Setor de cana aposta em diálogo mais “prático” com Bolsonaro

O setor quer apostar em acordos bilaterais para alavancar a produtividade brasileira frente a problemas de demanda mundial

EFE/Ricardo Moraes/POOL

Empresários e dirigentes do mercado sucroenergético do Brasil apresentaram nesta terça-feira algumas das propostas que serão levadas ao novo presidente do país eleito no domingo, Jair Bolsonaro (PSL). Entre elas estão as maiores preocupações do setor: a condução do programa RenovaBio, de incentivo a biocombustíveis.

“Nossas relações institucionais irão começar do zero e esperamos contar com segundo ou terceiro escalão do novo governo e com figuras já conhecidas durante os últimos meses da gestão Temer no desafio de dar continuidade ao RenovaBio”, destacou com o presidente do Fórum Nacional Sucroenergético, André Rocha, durante a 18ª Conferência Internacional Datagro.

Destaque entre as reclamações das lideranças foi a carga tributária da produção interna e o combate ao protecionismo de alguns mercados internacionais. O setor quer apostar em acordos bilaterais para alavancar a produtividade brasileira frente a problemas de demanda mundial.

Também são temas a serem defendidos à nova composição governamental a agenda fiscal, o ICMS, o fortalecimento dos diálogos estaduais em relação ao etanol, além de sustentabilidade e inovação dos biocombustíveis e projetos de melhora na infraestrutura logística.

Com fortes críticas ao governo de Dilma Rousseff (2010-2016), as lideranças da cana destacaram que a “ausência” de diálogo entre a presidência e o setor prejudicou muito o avanço de inovações em infraestrutura e sustentabilidade.

No governo de Michel Temer, os empresários destacaram que houve uma abertura maior para a apresentação de demandas que eles querem manter com o governo eleito.

Ainda sem contato direto com a equipe de Bolsonaro, os líderes querem aprovar últimas medidas do RenovaBio nos próximos meses, antes da transição. Eles explicaram que a corrida para discutir o programa ainda na pauta da gestão Temer é uma forma de “cautela” diante do desconhecimento da condução do tema pelo novo presidente.

No entanto, muitos dos empresários também se mostraram confiantes na recuperação econômica nas mãos de Paulo Guedes, quem Bolsonaro antecipou ser seu ministro da Fazenda.

“Além disso queremos ter influência para implementação da regulamentação do biocombustível, convencendo o governo disso”, afirmou o presidente do Conselho da União da Agroindústria Canavieira do Estado de São Paulo (UNICA), Pedro Mizutani

Mizutani aposta no “pragmatismo” do governo eleito a partir da posse, em 1º de janeiro de 2019.

“Não vai ser como o governo Dilma que nem recebia a gente.

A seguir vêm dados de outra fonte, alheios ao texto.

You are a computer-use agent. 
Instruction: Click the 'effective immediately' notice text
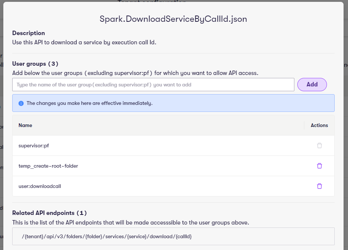(89, 103)

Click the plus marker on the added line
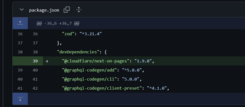pyautogui.click(x=47, y=61)
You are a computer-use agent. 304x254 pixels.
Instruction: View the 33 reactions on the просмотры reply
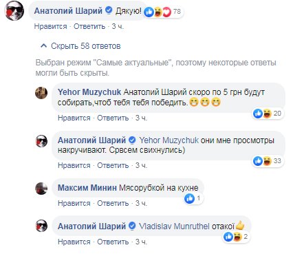[x=268, y=161]
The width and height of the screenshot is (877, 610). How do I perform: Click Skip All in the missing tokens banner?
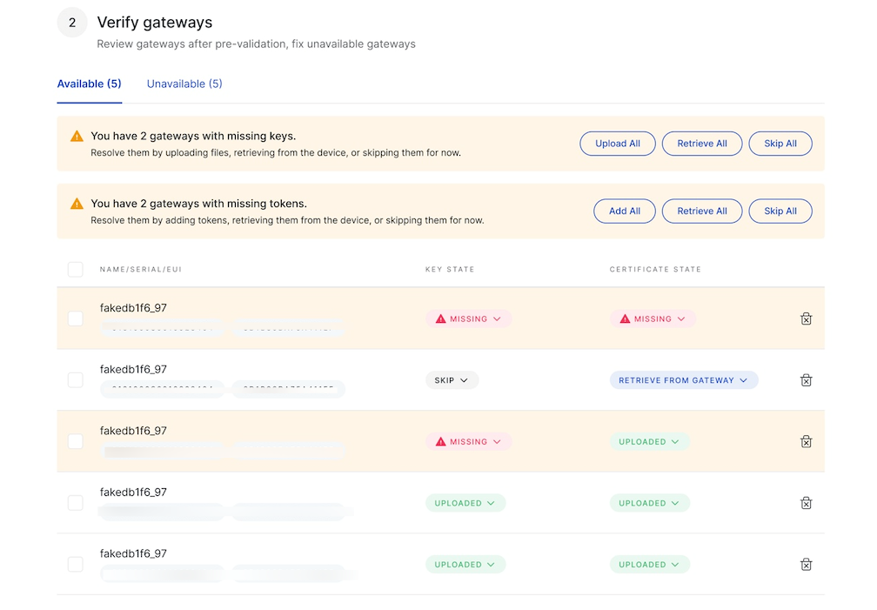click(x=780, y=211)
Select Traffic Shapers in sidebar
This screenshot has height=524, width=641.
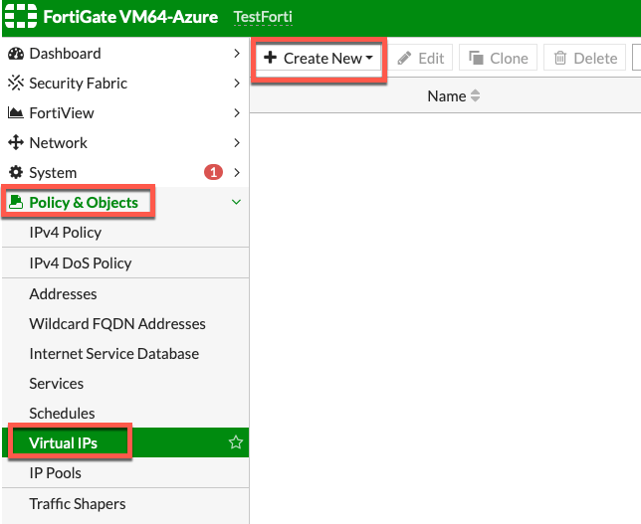(x=78, y=504)
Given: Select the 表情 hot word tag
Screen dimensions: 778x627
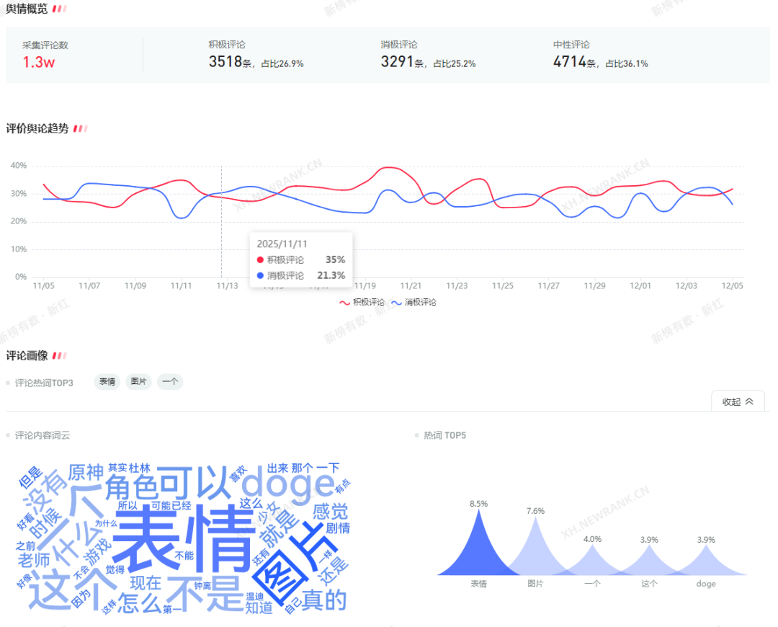Looking at the screenshot, I should (107, 382).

O Temer começou a melhorar [o diálogo] e acho que esse governo não vai ser ‘mimimi'”, qualificou.

Para o presidente da Biosul, Roberto Hollanda Filho, para a equipe de Bolsonaro ter êxitos neste mercado será necessário “previsibilidade” para determinar políticas públicas de longo prazo e investimentos em infraestrutura logística.

“Queremos nos aproximar dos cabeças que vão pensar o agro no governo Bolsonaro”, reiterou.

 

Depois de eleito no domingo, Bolsonaro declarou que Brasil vai voltar a liderar a produção de etanol em vídeo apresentado na abertura do Congresso.